● **Stored records**
__________________________________________________

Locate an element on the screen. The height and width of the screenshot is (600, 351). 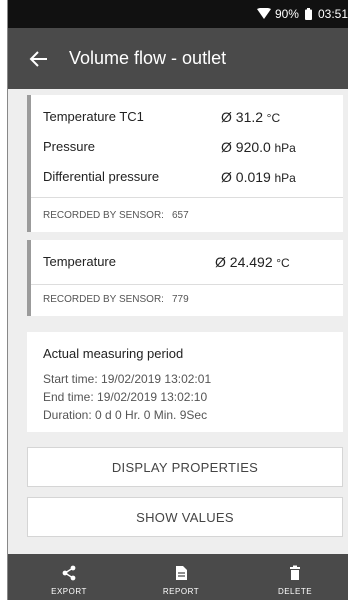
recorded-by-sensor: RECORDED BY SENSOR: 657 is located at coordinates (116, 216).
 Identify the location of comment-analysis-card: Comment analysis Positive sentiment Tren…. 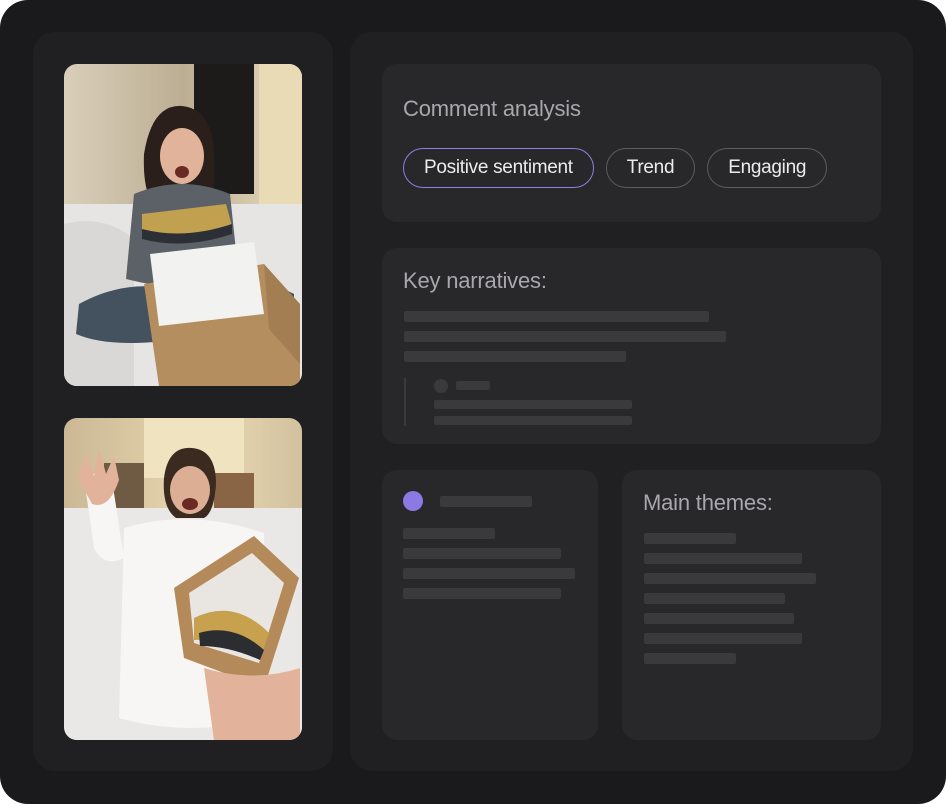
(632, 143).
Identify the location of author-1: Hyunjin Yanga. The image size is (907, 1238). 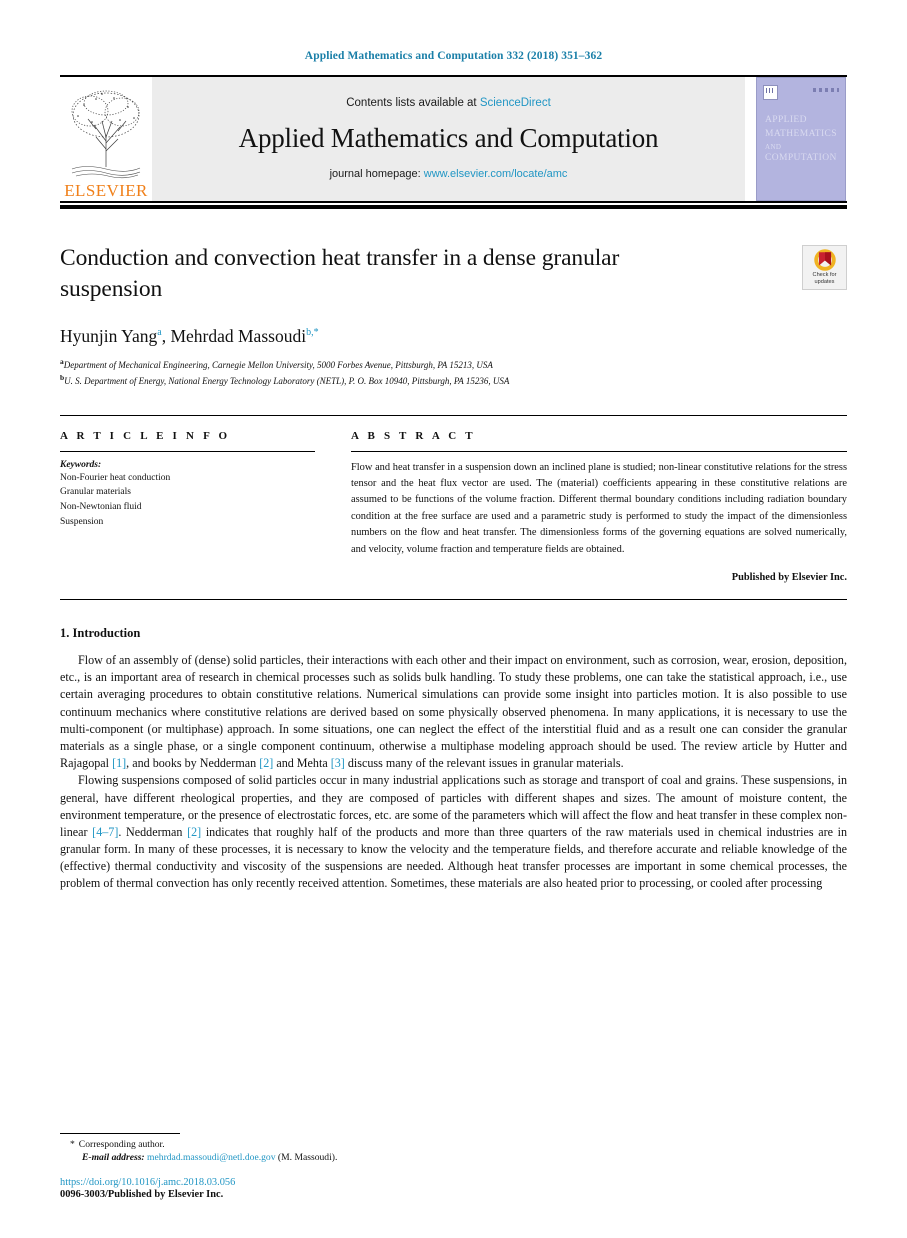
(111, 336).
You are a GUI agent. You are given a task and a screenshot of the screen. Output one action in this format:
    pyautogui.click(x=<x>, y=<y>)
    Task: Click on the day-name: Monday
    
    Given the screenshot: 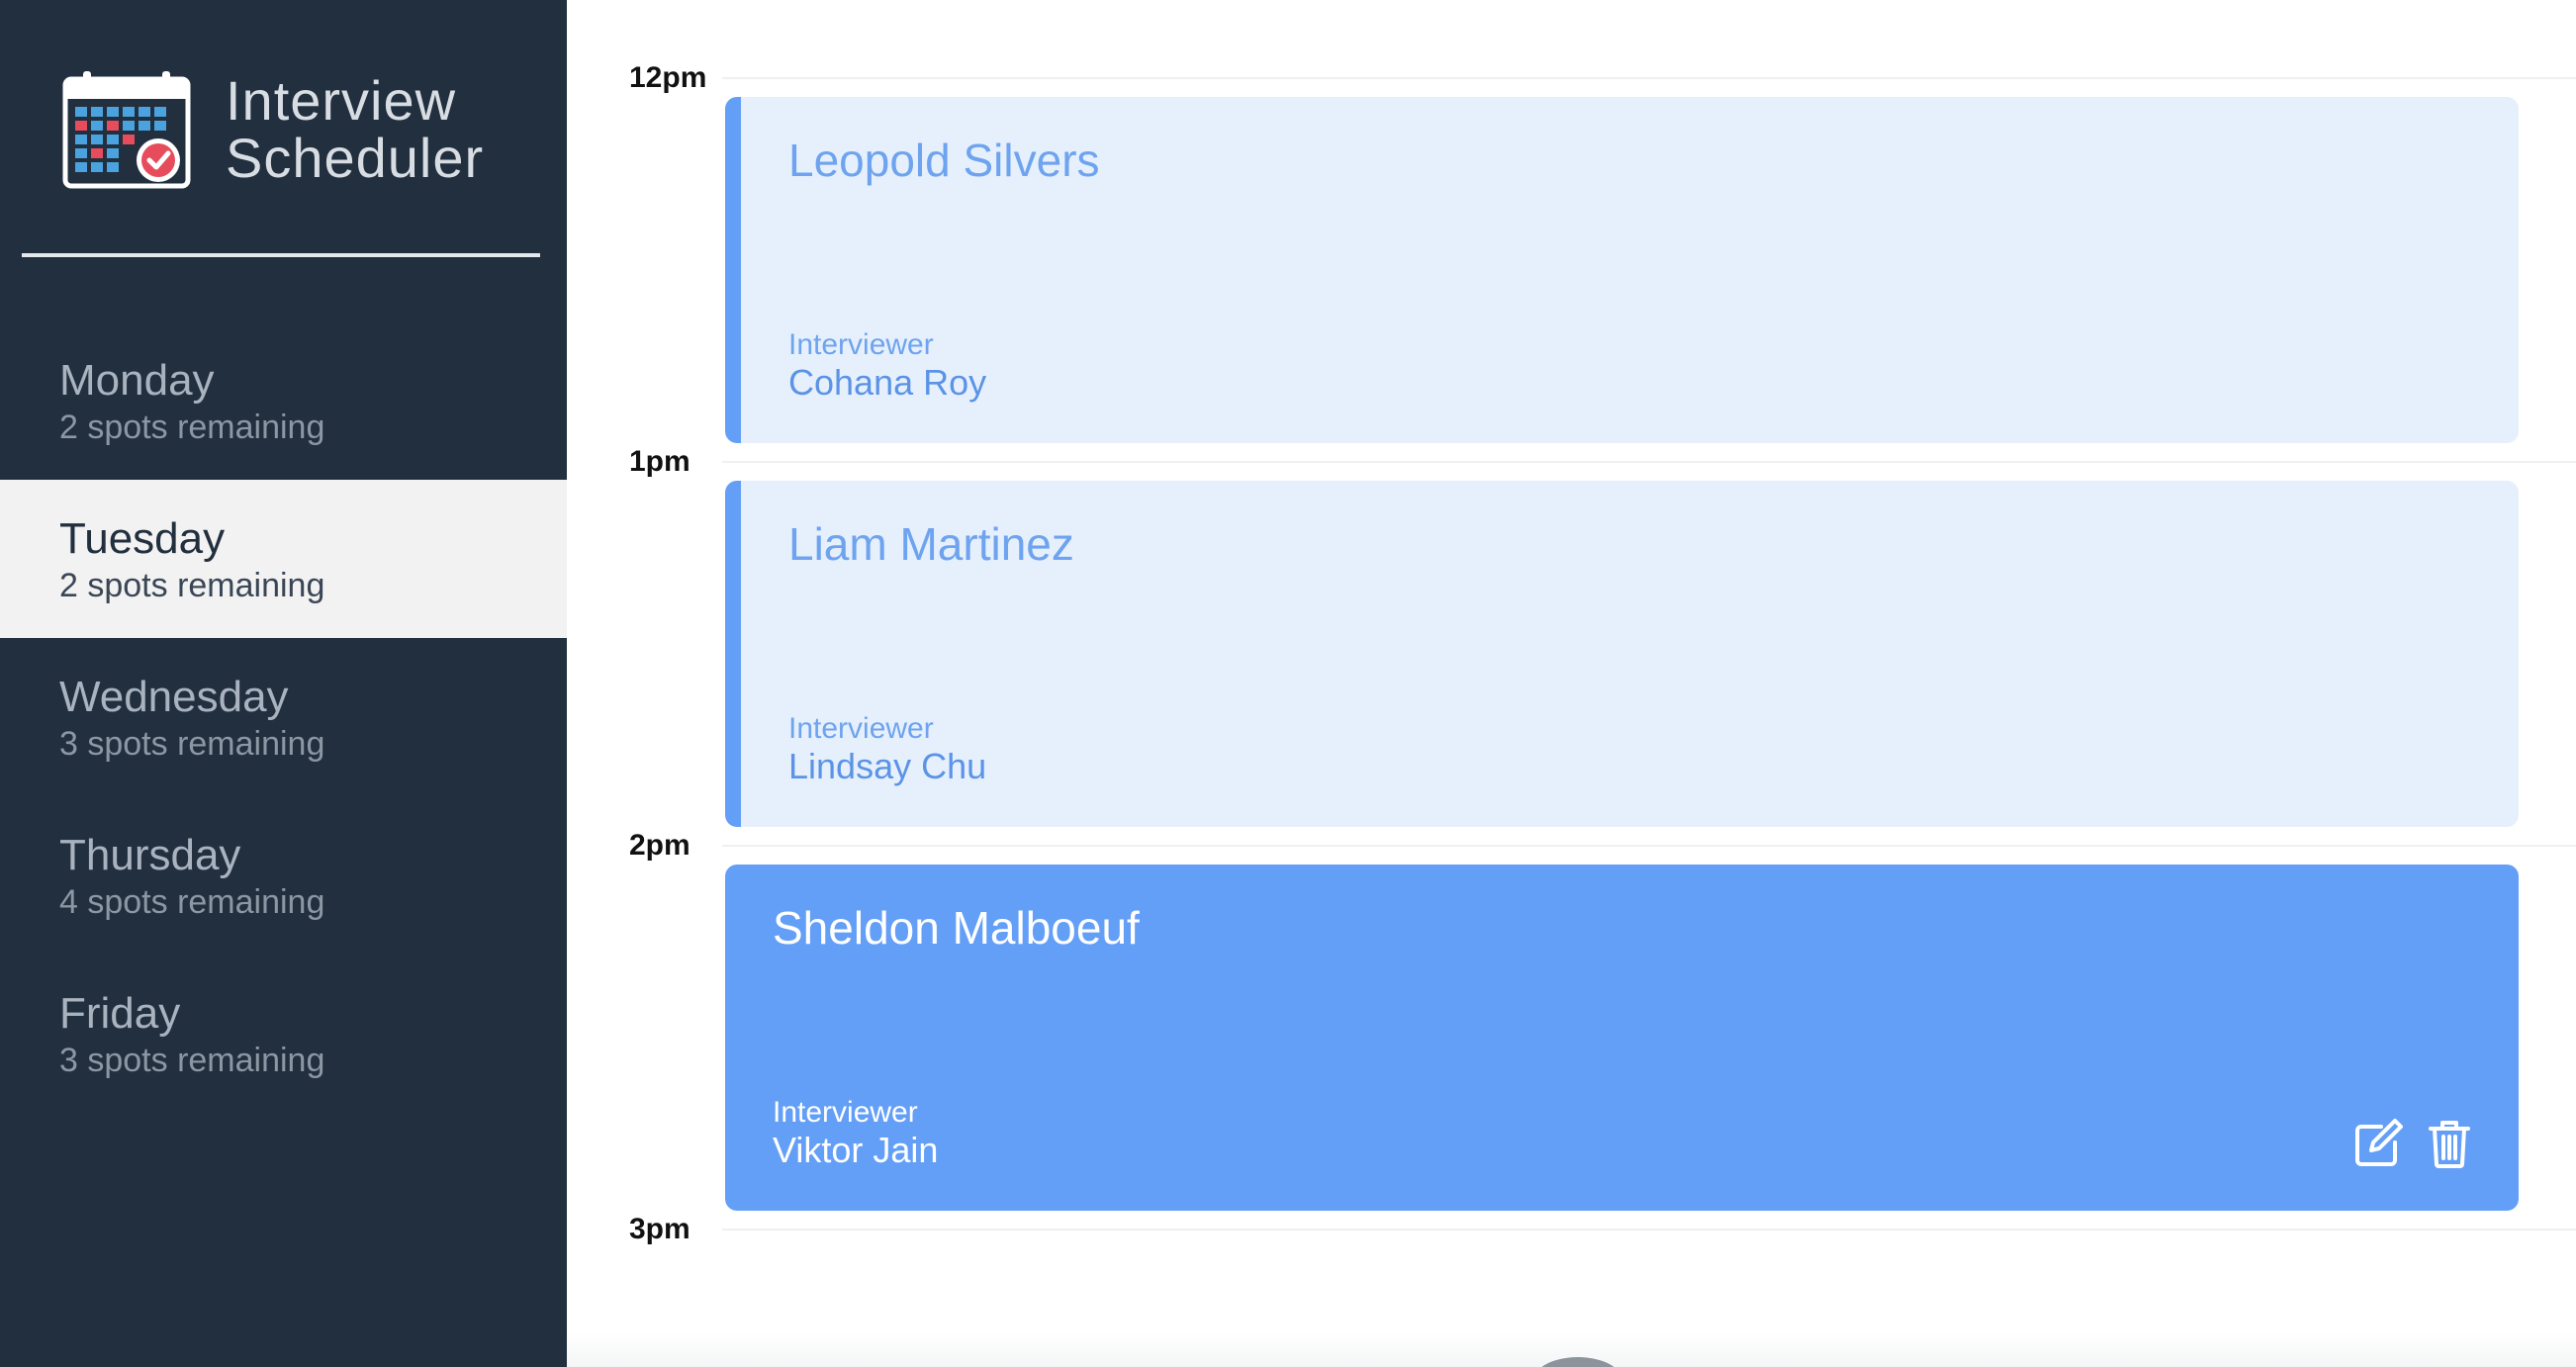 What is the action you would take?
    pyautogui.click(x=137, y=380)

__________________________________________________

● **What the task asks**
Reproduce word for word everything from the line containing "Identify the location of author-1: Hyunjin" down to the line containing "(111, 336).", with both of those lines included. Leave the pictures out of your copy.

● **Response area**
Identify the location of author-1: Hyunjin Yanga. The image size is (907, 1238). 
(111, 336).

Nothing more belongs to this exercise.